Question

A uniform cylinder of radius R and mass M is mounted so as to rotate freely about a horizontal axis that is parallel to, and a distance h from the central longitudinal axis of the cylinder. (a) What is the rotational inertia of the cylinder about the axis of rotation? (b) If the cylinder is released from rest with its central longitudinal axis at the same height as the axis about which the cylinder rotates, what is the angular speed of the cylinder as it passes through its lowest position? State your answers in terms of the given variables, using g when appropriate.

Answer 1

Answer:

I = M*(0.5R^2 + h^2)

w = sqrt [2*g*h / (0.5R^2 + h^2)]

Explanation:

Given:

- The radius of the cylinder R

- The mass of the cylinder M

- The distance between horizontal axis h

- The moment of inertia of cylinder I_c

Solution:

- When the axis of rotation and axis with respect to rotation inertia is required do not coincide then we have to apply parallel axis theorem to calculate the moment of inertia about the required axis which is at a distance h from body rotational axis as follows:

                                    I = I_c + M*h^2

- Where I_c of a cylinder is = 0.5*M*R^2

                                    I = 0.5*M*R^2 + M*h^2

                                    I = M*(0.5R^2 + h^2)

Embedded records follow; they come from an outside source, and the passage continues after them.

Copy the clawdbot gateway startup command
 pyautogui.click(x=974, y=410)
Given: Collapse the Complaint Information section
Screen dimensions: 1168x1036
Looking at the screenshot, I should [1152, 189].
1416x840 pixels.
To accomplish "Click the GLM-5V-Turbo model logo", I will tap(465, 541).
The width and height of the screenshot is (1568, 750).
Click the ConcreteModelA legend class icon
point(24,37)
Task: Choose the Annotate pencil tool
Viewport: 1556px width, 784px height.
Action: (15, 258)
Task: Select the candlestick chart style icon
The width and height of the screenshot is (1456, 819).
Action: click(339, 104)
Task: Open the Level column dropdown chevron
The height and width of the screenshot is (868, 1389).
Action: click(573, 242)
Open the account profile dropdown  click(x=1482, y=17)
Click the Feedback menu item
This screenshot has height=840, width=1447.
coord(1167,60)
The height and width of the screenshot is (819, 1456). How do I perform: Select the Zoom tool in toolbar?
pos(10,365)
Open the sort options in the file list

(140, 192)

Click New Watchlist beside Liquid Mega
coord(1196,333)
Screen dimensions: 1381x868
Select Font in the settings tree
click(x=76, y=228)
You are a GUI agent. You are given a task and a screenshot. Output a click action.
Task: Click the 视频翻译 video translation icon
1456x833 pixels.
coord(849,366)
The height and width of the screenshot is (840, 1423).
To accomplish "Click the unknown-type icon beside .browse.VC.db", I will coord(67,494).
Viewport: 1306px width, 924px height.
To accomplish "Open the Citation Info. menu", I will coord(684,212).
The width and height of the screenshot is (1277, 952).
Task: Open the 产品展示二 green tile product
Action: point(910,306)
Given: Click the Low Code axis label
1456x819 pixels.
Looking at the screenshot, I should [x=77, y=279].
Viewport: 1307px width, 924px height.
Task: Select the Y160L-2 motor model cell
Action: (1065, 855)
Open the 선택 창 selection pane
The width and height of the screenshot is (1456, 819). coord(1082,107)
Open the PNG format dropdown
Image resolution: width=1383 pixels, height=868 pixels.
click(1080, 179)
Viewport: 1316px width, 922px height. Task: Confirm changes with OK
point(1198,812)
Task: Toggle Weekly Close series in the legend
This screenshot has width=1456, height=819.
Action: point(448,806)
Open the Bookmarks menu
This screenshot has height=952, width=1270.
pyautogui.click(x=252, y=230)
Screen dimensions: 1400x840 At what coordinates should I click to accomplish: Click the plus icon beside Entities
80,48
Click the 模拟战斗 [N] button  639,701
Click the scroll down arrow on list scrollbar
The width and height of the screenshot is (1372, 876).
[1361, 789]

- From conservation of total mechanical energy of the cylinder, the change in gravitational potential energy ΔP.E plus the change in kinetic energy ΔK.E of the cylinder must be zero:

                                   ΔP.E = ΔK.E

                                  M*g*h = 0.5*I*w^2

                                  M*g*h = 0.5*M*(0.5R^2 + h^2)*w^2

                                  w^2 = 2*g*h / (0.5R^2 + h^2)

                                  w = sqrt [2*g*h / (0.5R^2 + h^2)]

Where,

             w: The angular speed of the cylinder